++++ DATA SUPPLIED
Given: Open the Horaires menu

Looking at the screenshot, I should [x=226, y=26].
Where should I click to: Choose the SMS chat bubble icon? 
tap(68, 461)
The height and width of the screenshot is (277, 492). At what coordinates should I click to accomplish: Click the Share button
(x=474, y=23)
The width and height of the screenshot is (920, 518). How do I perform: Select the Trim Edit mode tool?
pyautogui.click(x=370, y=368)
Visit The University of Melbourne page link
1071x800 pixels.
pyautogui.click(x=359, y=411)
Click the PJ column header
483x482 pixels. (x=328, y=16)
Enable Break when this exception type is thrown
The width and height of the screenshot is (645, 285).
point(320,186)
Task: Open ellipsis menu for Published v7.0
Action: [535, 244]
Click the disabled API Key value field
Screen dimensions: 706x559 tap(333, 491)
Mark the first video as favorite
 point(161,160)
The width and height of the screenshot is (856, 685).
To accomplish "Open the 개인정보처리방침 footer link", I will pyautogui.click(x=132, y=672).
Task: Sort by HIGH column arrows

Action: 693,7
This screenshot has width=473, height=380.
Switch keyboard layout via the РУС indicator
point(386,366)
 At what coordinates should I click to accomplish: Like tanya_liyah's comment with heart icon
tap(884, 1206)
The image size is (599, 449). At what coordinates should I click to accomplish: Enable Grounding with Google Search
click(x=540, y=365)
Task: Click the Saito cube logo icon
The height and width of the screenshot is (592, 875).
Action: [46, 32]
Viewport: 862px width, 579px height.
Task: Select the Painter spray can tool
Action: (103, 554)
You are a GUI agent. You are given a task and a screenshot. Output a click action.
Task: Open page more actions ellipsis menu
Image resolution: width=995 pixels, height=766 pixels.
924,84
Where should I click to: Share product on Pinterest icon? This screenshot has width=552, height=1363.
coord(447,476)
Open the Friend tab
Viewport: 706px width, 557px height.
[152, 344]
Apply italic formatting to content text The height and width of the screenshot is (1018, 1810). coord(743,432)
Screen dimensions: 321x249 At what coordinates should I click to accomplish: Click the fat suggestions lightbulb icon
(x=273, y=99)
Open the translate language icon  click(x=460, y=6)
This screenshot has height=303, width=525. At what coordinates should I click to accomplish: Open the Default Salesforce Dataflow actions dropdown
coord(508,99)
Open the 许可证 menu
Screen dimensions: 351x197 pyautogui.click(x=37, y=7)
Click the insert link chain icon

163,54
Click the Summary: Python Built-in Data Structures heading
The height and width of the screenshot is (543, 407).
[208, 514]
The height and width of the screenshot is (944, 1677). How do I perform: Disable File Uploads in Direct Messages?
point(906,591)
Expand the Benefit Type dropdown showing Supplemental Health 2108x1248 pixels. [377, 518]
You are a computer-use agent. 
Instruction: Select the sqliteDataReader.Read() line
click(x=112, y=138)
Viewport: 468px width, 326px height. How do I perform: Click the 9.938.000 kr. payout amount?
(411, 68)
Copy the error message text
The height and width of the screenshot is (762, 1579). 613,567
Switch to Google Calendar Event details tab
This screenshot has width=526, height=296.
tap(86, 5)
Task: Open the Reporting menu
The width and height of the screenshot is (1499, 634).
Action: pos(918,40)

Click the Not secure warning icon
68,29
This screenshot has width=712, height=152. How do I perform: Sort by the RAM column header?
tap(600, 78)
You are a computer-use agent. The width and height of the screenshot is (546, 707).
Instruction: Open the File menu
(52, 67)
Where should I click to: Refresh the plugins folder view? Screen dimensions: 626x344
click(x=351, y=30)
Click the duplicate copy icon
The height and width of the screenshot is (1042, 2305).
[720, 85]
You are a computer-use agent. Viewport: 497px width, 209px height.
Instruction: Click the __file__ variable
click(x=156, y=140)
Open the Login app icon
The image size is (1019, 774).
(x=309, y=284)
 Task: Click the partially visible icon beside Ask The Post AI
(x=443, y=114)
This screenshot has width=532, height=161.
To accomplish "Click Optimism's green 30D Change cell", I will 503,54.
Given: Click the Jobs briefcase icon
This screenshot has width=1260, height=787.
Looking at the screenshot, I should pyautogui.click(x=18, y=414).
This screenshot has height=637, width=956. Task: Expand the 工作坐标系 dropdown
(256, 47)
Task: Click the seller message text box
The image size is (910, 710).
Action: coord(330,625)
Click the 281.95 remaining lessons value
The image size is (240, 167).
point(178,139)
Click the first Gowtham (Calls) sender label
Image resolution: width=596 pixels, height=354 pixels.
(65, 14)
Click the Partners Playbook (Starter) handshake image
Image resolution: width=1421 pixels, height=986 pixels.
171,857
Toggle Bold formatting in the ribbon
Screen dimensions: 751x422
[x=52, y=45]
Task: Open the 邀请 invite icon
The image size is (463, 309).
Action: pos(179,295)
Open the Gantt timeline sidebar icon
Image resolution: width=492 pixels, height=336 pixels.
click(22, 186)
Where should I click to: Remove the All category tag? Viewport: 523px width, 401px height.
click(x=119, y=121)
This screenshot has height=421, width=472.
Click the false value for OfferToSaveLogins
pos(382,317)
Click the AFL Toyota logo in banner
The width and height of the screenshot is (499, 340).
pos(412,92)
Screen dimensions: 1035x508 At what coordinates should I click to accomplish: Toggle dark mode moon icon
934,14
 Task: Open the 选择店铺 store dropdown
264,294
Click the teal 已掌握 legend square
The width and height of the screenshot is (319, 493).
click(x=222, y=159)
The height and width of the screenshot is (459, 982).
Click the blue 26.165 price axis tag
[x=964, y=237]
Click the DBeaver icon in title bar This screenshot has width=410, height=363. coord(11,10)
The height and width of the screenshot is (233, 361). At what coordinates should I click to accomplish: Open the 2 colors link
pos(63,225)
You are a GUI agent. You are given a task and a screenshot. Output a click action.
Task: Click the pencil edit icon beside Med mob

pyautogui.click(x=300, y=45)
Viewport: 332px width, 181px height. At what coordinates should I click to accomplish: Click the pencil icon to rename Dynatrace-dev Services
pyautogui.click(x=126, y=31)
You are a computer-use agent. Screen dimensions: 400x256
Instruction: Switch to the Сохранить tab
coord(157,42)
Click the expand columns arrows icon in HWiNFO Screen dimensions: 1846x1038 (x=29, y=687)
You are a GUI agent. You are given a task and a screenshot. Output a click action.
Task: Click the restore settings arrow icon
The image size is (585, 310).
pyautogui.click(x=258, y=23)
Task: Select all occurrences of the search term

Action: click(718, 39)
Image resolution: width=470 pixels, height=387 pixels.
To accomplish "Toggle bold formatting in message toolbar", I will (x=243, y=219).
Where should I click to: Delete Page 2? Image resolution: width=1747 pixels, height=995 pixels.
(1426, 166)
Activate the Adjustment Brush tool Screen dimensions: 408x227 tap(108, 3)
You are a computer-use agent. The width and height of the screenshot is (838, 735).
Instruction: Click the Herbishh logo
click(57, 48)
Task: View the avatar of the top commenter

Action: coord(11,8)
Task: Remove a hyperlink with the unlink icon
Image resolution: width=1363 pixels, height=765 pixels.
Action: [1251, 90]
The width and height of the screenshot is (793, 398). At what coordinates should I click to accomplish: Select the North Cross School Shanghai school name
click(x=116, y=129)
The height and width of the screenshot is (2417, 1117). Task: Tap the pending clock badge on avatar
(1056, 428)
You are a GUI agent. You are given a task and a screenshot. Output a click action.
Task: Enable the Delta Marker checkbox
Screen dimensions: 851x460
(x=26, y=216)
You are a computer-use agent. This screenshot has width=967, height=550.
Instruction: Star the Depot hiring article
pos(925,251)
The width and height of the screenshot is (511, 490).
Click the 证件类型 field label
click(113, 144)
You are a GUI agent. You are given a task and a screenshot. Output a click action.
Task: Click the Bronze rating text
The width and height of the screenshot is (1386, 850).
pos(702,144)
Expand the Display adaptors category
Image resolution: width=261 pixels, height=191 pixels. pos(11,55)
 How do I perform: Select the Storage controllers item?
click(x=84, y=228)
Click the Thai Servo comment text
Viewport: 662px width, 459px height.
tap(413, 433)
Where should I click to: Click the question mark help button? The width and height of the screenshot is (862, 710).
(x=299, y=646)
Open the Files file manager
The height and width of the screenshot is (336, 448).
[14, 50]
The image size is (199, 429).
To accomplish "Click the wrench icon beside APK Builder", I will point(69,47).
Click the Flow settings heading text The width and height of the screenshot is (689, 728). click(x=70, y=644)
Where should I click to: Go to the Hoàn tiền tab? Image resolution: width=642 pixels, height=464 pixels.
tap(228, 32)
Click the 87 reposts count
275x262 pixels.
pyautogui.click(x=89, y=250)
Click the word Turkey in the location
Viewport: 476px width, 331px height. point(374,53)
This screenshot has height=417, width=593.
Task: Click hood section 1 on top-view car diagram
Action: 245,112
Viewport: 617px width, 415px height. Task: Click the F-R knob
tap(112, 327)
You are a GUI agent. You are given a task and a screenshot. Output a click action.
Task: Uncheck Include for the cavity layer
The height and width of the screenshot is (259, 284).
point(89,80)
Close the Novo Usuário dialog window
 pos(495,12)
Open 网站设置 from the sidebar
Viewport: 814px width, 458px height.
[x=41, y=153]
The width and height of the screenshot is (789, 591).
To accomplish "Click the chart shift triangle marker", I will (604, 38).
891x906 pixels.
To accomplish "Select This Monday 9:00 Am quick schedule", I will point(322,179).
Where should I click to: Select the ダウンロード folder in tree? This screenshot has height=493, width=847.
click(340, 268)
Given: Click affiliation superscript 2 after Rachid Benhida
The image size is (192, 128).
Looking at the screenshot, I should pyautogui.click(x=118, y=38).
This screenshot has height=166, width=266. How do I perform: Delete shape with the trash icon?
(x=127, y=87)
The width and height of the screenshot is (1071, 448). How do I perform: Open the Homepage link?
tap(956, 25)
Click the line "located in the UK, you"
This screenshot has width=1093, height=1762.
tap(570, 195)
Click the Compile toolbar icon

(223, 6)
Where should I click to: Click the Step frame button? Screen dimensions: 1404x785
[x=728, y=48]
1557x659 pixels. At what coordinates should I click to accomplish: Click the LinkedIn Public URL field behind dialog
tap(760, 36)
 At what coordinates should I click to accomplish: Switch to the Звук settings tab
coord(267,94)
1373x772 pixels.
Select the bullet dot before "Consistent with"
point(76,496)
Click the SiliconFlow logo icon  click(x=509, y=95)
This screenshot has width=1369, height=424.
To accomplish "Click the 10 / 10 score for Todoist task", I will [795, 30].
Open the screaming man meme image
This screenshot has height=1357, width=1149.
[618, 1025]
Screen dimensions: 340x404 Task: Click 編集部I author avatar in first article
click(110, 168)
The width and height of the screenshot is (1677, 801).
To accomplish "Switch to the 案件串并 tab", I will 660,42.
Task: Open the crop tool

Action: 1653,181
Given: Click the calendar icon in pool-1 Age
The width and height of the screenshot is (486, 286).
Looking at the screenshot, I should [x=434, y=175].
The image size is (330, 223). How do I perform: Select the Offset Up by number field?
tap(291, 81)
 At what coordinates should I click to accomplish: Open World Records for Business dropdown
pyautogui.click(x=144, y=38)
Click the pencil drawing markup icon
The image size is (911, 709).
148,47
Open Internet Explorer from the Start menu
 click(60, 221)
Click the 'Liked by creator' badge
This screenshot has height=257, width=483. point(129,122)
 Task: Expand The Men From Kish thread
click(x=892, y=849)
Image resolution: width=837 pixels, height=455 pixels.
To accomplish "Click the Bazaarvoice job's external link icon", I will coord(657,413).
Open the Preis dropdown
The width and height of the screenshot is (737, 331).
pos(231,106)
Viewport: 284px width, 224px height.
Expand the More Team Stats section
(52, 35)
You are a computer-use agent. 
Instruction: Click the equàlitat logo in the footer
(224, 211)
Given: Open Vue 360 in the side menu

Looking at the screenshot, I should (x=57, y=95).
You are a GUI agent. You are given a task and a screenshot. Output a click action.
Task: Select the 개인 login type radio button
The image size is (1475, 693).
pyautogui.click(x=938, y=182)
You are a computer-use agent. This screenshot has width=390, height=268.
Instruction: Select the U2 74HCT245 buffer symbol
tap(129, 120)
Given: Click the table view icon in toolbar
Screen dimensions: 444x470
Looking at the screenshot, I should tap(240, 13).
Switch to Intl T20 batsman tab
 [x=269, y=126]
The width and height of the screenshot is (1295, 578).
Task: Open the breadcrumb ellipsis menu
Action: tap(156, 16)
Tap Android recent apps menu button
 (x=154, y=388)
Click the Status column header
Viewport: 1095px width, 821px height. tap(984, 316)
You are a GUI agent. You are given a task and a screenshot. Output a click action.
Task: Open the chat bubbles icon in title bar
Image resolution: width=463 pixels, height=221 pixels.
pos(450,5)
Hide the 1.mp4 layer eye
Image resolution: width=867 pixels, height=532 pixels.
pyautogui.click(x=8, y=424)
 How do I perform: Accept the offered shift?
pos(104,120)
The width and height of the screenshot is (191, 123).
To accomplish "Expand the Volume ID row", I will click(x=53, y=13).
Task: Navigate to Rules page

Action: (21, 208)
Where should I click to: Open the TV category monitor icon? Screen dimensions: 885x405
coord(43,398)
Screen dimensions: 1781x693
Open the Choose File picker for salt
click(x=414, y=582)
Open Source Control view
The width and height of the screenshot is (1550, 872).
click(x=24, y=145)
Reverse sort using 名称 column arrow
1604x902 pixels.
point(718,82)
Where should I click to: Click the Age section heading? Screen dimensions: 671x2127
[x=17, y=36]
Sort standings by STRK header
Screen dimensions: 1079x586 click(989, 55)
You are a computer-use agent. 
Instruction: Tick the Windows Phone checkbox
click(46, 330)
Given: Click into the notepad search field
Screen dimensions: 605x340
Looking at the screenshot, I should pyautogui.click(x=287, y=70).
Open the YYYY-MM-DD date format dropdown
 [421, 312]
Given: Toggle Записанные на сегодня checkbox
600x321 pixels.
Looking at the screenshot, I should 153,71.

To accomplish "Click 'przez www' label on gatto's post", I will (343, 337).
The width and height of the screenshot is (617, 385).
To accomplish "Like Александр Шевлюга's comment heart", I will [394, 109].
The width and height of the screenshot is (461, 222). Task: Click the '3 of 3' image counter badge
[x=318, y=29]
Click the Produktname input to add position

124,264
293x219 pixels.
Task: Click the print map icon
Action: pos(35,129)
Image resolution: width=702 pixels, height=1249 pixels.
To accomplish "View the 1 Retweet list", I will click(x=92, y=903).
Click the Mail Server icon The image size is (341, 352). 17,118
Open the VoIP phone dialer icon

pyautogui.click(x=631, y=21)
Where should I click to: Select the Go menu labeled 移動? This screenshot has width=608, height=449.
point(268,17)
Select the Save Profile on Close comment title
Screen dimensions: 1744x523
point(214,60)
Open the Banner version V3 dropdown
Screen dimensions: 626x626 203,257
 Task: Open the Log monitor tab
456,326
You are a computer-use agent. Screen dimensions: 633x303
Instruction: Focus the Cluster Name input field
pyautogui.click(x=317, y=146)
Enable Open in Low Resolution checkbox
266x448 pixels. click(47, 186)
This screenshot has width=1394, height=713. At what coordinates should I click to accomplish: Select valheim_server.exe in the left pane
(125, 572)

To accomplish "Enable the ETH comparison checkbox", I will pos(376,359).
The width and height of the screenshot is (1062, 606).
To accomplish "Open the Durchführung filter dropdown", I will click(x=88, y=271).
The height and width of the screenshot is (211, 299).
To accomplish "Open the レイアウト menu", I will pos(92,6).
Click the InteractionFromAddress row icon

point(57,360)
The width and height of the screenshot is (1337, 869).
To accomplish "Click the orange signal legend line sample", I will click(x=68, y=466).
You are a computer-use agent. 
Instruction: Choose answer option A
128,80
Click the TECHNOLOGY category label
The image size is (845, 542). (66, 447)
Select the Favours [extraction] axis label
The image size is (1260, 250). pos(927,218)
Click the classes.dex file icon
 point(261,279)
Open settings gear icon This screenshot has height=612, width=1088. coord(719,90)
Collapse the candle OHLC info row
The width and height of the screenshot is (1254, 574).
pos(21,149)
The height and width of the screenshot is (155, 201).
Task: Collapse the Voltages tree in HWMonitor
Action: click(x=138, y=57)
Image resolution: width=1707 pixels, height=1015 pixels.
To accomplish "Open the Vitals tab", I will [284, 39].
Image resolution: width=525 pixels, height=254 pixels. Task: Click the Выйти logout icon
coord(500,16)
++++++++
PROBLEM:
Locate every line in the records containing the string "text" and copy each one.

FULL RESPONSE:
Apply italic formatting to content text The height and width of the screenshot is (1018, 1810). coord(743,432)
Copy the error message text
Task: Click the seller message text box
Task: Click the Bronze rating text
Click the Thai Servo comment text
Click the Flow settings heading text The width and height of the screenshot is (689, 728). click(x=70, y=644)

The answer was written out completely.